Di dalam laporannya, President Director & CEO Indosat Ooredoo Ahmad Al-Neama menyampaikan tiga perubahan vital terhadap bisnis Indosat Ooredoo. Pertama, memperkuat tim regional agar lebih cepat mengambil keputusan dan lebih dekat dengan pelanggan. Kedua, pengalihan penanganan jaringan ke pihak ketiga, penyedia jasa Managed Service. Hal ini dinilai sejalan dengan praktik terbaik di industri.
Ketiga, Rightsizing organisasi. Hal ini dilakukan dengan menambah SDM untuk meningkatkan daya saing dan meningkatkan kualitas layanan dan pengalaman pelanggan. Di sisi lain, perusahaan merampingkan SDM di beberapa fungsi bisnis.
“Kami telah mengkaji secara menyeluruh semua opsi. Kami pun harus mengambil tindakan yang sulit ini, namun sangat penting bagi kami untuk dapat bertahan dan bertumbuh,” ujar Director & Chief of Human Resources Irsyad Sahroni.
677 karyawan di-PHK
Hasilnya, Indosat Ooredoo melakukan pemutusan hubungan kerja (PHK) terhadap 677 karyawan mereka. Langkah reorganisasi ini pun telah diterima oleh 92% dari total 677 karyawan yang terkena dampak tersebut.
“Kami telah mengadakan pelatihan dan dukungan pasca-kerja untuk karyawan yang terkena dampak pada akhir Februari lalu. Kami juga gembira bahwa mitra Managed Services berkelas dunia, Ericsson, telah mulai merekrut banyak karyawan kami yang terkena dampak untuk mulai bekerja di bawah payung perusahaannya,” tambah Irsyad.
Selain itu, perusahaan telah mengalokasikan Rp 663 Miliar untuk mendanai paket kompensasi, dengan angkatan pertama sebesar Rp 343 miliar untuk 328 karyawan yang terkena dampak. Angka ini tidak termasuk bonus 2019 sebesar Rp 18,3 miliar, yang akan dibayarkan sebelum 15 April 2020.
Di sisi lain, perusahaan sedang melalui proses mediasi dengan 52 karyawan yang terkena dampak yang memutuskan untuk menolak tawaran kompensasi dan melalui penyelesaian perselisihan hubungan industrial.

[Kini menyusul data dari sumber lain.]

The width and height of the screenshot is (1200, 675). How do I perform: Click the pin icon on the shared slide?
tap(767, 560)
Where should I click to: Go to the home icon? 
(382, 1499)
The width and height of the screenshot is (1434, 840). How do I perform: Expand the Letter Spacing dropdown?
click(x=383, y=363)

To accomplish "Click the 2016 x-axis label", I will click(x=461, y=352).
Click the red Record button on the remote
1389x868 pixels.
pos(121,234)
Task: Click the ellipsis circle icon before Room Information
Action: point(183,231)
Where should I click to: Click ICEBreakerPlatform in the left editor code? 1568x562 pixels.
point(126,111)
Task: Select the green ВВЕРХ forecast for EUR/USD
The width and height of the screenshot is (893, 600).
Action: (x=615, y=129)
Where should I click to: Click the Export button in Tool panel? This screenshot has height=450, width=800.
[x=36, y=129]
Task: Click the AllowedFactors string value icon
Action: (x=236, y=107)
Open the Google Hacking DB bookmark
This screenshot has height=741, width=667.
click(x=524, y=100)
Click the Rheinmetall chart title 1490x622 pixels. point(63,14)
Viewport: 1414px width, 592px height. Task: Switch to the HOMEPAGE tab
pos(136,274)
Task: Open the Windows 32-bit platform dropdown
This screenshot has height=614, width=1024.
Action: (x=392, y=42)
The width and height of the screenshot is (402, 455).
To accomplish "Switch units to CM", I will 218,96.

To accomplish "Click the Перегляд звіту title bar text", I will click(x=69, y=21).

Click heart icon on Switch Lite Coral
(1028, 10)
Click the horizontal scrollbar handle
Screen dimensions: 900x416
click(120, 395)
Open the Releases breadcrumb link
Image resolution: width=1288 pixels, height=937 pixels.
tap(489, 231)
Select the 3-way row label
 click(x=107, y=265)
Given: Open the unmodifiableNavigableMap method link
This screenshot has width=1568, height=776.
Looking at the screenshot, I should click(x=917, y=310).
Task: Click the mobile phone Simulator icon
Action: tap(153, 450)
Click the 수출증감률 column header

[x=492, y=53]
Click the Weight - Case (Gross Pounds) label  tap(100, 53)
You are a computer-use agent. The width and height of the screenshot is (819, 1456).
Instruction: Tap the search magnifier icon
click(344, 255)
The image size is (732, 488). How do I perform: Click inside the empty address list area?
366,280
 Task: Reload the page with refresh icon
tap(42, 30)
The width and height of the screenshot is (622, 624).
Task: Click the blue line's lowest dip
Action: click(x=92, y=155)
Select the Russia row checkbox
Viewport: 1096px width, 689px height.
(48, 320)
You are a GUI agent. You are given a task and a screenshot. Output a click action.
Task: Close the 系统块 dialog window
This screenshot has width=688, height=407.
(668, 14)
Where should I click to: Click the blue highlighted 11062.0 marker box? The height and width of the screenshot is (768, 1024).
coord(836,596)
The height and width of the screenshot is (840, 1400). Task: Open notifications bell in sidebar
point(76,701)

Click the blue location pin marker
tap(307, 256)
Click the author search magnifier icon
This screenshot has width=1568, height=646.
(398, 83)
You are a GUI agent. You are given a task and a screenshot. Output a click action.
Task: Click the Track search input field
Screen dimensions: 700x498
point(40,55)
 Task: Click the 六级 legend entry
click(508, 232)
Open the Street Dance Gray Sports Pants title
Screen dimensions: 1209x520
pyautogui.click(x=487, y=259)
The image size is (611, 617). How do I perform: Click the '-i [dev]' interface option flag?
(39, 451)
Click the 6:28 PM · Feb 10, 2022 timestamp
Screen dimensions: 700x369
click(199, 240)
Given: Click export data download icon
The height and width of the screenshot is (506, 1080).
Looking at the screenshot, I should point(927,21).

“Memang benar beberapa karyawan yang terkena dampak memutuskan untuk melakukan penyelesaian perselisihan hubungan industrial. Kami akan menghormati dan mengikuti proses yang mengacu pada prosedur dan hukum yang berlaku,” lanjut Irsyad.
Proses dimulai dengan pertemuan bipartit yang dilakukan pada akhir Februari lalu dan dilanjutkan dengan proses mediasi yang dipimpin oleh masing-masing Kantor Tenaga Kerja setempat sebelum merebaknya COVID-19.
“Kami selalu mengikuti semua proses yang sesuai dengan Hukum yang berlaku dan diatur oleh Kantor Tenaga Kerja dan pemerintah,” pungkasnya.